[WHAT IS NEEDED] Your output must be the lines below from the line containing "Instruction: Click into" to the line containing "the MY PAYCO", both lines included, reproduced exactly and without pictures.

[DATASET RECORDS]
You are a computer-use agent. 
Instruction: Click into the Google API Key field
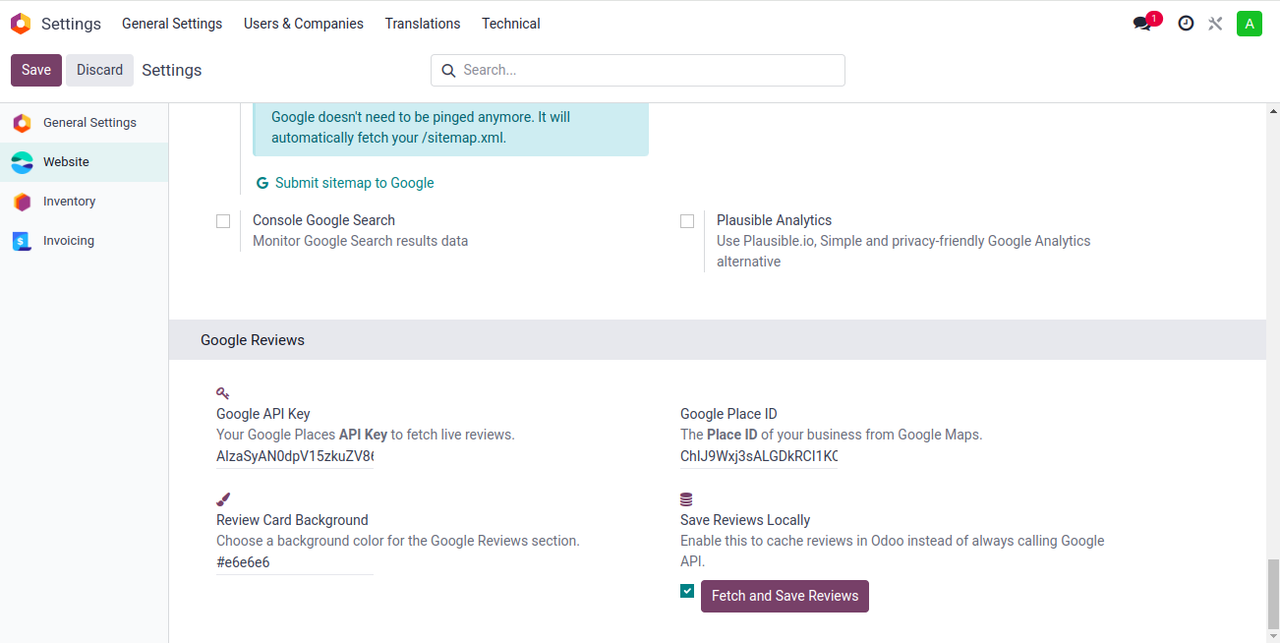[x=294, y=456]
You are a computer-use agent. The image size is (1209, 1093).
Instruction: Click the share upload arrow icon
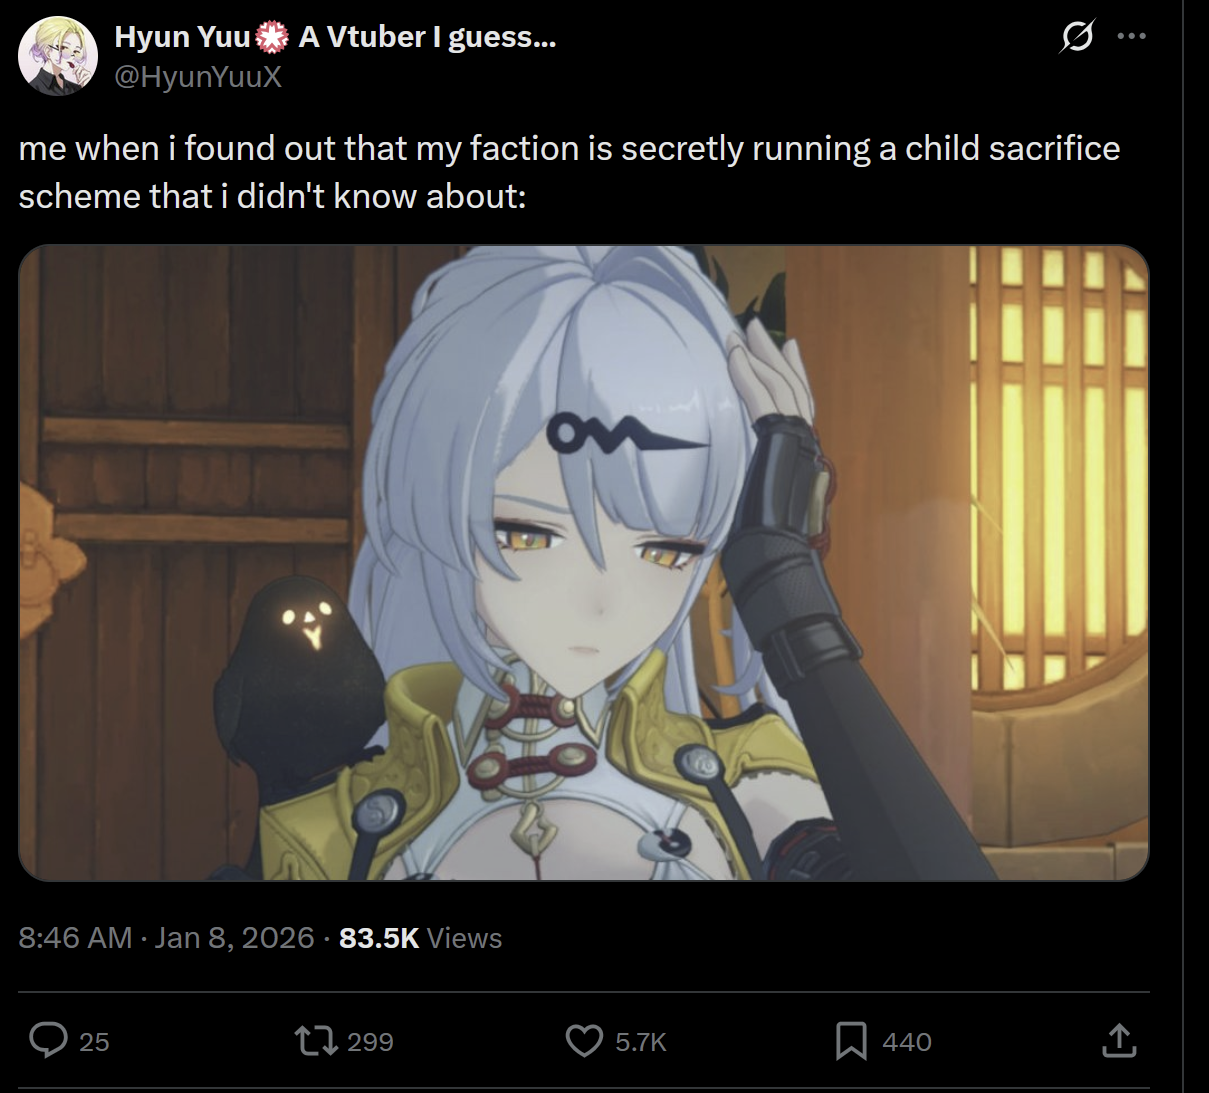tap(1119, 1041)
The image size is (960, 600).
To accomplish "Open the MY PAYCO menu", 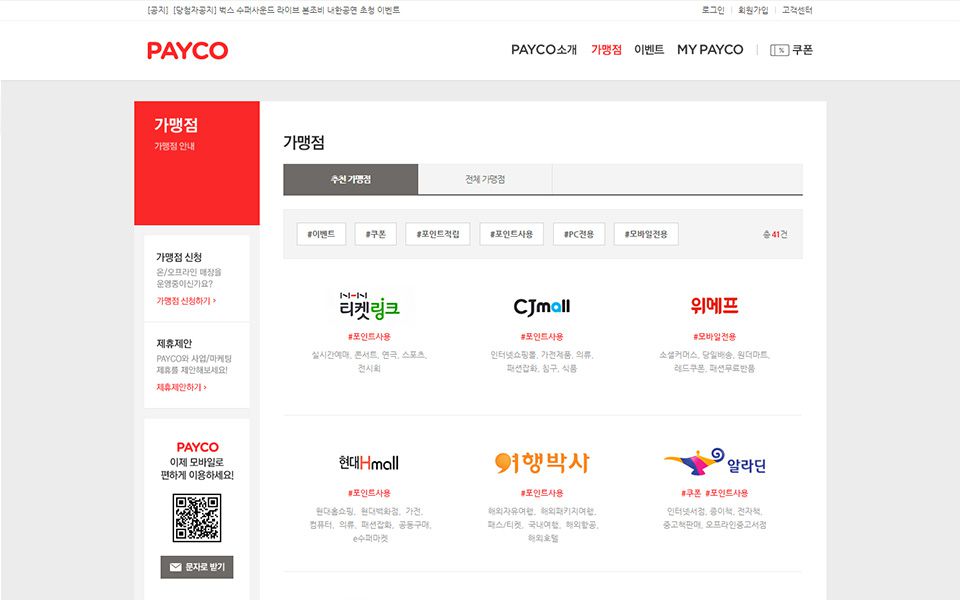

* * *

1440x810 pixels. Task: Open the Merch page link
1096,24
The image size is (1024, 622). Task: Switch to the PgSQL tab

[REPLY]
Instruction: Click into the Google API Key field
[x=294, y=456]
You are a computer-use agent. The image size is (1209, 1093).
Instruction: Click the share upload arrow icon
tap(1119, 1041)
The image size is (960, 600).
To accomplish "Open the MY PAYCO menu", 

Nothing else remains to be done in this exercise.